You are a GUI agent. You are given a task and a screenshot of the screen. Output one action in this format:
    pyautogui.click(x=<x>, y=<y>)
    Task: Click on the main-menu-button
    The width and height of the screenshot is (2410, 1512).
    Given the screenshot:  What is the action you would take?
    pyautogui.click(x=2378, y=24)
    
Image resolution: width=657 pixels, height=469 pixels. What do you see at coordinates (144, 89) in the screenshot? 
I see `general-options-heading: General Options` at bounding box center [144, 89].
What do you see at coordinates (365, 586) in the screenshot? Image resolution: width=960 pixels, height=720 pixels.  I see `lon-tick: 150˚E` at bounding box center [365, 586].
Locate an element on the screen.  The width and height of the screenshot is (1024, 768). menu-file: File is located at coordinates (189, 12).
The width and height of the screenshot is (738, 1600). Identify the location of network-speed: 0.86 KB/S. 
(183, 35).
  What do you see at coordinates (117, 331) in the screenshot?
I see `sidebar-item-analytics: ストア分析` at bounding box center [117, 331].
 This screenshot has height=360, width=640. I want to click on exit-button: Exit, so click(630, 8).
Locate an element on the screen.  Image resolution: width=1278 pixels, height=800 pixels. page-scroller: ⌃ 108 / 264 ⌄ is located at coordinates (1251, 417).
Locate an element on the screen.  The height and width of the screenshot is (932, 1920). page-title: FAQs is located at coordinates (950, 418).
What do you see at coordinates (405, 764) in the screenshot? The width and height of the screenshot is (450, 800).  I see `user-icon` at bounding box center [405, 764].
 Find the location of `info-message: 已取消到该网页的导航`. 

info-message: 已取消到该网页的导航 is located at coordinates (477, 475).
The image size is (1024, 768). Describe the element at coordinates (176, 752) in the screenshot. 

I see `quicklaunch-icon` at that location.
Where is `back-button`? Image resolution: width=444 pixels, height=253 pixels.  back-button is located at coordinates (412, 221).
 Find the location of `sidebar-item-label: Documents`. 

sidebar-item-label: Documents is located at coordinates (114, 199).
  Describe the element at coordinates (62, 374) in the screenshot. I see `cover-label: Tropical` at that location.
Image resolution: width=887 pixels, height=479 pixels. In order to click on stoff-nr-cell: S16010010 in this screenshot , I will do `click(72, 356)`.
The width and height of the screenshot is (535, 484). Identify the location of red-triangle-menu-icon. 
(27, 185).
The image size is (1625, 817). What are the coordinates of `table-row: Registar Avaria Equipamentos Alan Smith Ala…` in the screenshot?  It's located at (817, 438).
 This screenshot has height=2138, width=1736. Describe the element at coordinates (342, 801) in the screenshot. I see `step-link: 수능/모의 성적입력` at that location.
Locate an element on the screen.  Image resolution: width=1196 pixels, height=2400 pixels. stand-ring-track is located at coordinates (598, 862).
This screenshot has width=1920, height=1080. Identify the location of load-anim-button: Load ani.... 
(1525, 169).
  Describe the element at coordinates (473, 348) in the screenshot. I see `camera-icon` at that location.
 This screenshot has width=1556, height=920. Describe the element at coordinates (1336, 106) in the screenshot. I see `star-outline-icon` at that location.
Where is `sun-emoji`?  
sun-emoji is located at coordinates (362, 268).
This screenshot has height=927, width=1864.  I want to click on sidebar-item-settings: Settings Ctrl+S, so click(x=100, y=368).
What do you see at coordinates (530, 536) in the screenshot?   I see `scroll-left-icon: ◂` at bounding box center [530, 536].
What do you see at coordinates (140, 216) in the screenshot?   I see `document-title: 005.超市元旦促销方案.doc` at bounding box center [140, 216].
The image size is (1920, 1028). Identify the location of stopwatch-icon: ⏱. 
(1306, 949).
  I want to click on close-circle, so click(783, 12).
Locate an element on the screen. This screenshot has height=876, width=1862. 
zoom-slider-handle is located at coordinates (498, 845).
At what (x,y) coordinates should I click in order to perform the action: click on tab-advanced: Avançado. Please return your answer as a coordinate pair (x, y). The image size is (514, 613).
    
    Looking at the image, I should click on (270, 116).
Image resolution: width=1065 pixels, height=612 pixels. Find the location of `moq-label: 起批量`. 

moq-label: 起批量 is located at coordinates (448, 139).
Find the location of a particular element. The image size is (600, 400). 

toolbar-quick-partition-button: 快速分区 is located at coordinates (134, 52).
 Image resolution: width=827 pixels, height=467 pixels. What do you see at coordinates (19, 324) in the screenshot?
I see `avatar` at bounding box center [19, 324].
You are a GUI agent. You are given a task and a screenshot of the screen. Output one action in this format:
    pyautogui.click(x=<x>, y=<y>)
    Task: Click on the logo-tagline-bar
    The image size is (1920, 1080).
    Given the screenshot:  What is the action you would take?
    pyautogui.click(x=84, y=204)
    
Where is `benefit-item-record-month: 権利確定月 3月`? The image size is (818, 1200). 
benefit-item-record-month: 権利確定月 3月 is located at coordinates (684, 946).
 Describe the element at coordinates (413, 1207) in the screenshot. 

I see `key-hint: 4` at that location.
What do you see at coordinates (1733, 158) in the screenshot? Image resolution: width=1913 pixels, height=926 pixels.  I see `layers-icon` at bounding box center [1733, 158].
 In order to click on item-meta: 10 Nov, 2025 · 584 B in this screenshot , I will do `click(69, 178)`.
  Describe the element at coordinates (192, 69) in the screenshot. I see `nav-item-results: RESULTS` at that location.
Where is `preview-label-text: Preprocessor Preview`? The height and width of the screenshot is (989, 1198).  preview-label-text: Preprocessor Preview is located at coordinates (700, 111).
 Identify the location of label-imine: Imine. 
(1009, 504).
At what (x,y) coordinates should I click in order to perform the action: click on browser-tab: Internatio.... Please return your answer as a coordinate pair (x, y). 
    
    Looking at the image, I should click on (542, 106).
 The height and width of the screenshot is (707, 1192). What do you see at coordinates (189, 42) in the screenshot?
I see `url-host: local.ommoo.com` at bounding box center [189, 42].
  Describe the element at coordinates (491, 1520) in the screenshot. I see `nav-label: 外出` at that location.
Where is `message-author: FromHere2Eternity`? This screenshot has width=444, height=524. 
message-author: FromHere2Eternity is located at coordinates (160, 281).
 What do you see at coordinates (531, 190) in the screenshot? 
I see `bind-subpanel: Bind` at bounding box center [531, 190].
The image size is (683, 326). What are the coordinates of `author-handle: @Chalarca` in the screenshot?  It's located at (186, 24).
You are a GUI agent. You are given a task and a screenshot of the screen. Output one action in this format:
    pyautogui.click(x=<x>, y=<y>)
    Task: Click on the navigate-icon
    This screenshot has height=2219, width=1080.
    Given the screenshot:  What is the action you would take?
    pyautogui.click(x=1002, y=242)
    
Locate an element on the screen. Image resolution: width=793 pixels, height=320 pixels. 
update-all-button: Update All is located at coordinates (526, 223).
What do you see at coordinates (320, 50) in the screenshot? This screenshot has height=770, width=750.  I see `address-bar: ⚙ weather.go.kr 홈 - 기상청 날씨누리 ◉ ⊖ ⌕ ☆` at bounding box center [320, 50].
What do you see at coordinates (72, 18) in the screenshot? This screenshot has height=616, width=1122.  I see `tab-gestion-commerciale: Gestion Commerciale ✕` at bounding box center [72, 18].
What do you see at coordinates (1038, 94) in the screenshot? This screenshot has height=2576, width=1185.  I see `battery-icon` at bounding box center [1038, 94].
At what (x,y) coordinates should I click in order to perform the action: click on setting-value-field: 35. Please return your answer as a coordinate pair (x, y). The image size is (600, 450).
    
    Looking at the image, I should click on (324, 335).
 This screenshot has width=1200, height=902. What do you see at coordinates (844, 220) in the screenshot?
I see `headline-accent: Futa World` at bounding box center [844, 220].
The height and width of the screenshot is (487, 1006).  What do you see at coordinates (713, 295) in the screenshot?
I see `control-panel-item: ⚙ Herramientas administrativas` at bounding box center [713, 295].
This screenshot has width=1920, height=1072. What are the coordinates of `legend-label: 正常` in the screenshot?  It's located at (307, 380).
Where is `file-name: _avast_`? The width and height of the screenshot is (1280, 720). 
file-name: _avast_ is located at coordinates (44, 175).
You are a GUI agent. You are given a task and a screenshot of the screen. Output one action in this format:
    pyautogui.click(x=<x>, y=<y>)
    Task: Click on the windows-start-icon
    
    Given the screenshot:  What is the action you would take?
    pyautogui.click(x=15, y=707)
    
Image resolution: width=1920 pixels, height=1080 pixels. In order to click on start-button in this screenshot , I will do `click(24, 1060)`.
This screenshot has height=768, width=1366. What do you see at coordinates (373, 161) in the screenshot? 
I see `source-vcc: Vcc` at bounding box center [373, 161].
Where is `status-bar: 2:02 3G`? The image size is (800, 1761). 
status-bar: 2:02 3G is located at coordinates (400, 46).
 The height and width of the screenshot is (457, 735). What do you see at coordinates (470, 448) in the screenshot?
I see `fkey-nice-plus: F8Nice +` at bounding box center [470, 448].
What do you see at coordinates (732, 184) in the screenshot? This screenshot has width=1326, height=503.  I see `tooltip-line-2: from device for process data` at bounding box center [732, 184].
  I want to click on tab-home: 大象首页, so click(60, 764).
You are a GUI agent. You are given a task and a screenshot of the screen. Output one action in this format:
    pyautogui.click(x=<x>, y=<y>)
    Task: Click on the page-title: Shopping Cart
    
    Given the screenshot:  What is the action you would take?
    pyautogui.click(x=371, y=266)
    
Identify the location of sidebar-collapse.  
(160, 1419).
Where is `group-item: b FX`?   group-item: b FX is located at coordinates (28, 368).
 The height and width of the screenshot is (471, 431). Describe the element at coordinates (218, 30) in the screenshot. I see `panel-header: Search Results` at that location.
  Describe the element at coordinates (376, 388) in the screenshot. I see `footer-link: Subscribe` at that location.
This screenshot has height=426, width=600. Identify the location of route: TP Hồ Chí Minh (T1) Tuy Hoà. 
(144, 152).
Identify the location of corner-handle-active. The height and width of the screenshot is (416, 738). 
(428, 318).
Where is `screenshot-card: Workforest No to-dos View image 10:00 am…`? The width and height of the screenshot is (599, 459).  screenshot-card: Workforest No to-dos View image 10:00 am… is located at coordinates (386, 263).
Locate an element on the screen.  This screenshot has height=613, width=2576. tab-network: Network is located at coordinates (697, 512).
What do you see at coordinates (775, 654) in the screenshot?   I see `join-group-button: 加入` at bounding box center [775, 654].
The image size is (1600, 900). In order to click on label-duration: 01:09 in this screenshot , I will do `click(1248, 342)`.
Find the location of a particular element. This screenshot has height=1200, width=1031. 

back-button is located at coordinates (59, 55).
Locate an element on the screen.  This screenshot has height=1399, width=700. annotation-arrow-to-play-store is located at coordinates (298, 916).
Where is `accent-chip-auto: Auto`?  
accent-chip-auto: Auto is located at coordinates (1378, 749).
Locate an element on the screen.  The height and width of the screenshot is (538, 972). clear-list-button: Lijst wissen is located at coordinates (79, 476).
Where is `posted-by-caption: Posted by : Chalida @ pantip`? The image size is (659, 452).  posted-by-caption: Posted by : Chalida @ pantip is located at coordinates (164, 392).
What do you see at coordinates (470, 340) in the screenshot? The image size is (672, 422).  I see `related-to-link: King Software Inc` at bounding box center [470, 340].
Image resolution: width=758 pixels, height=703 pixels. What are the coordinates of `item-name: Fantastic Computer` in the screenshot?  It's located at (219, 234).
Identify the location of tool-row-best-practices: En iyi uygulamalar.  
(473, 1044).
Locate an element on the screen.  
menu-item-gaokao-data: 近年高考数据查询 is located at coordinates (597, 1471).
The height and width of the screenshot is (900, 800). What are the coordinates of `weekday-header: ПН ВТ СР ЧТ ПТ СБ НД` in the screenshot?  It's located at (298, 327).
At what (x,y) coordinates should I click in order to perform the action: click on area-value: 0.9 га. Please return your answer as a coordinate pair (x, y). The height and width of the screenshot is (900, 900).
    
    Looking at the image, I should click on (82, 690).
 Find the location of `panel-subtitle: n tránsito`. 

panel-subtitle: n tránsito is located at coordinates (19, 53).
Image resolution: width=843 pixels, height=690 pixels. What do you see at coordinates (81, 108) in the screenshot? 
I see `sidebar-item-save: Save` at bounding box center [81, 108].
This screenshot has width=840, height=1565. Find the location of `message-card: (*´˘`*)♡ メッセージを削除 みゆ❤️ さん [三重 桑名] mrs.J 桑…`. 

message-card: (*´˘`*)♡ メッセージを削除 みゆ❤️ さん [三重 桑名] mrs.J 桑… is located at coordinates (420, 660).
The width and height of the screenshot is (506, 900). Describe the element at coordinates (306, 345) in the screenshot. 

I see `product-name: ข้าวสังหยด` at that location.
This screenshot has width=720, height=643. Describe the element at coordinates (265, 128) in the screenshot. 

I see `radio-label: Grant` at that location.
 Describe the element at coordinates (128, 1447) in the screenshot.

****

> **Assignment**
Reproduce the stretch from the line containing "What do you see at coordinates (732, 184)" through the line containing "(428, 318).", changing "Identify the location of" to "Find the location of" and leaving all else as it is.

> **Written answer**
What do you see at coordinates (732, 184) in the screenshot? This screenshot has width=1326, height=503.  I see `tooltip-line-2: from device for process data` at bounding box center [732, 184].
  I want to click on tab-home: 大象首页, so click(60, 764).
You are a GUI agent. You are given a task and a screenshot of the screen. Output one action in this format:
    pyautogui.click(x=<x>, y=<y>)
    Task: Click on the page-title: Shopping Cart
    
    Given the screenshot:  What is the action you would take?
    pyautogui.click(x=371, y=266)
    
Find the location of sidebar-collapse.  
(160, 1419).
Where is `group-item: b FX`?   group-item: b FX is located at coordinates (28, 368).
 The height and width of the screenshot is (471, 431). Describe the element at coordinates (218, 30) in the screenshot. I see `panel-header: Search Results` at that location.
  Describe the element at coordinates (376, 388) in the screenshot. I see `footer-link: Subscribe` at that location.
This screenshot has height=426, width=600. Find the location of route: TP Hồ Chí Minh (T1) Tuy Hoà. 
(144, 152).
Find the location of corner-handle-active. The height and width of the screenshot is (416, 738). 
(428, 318).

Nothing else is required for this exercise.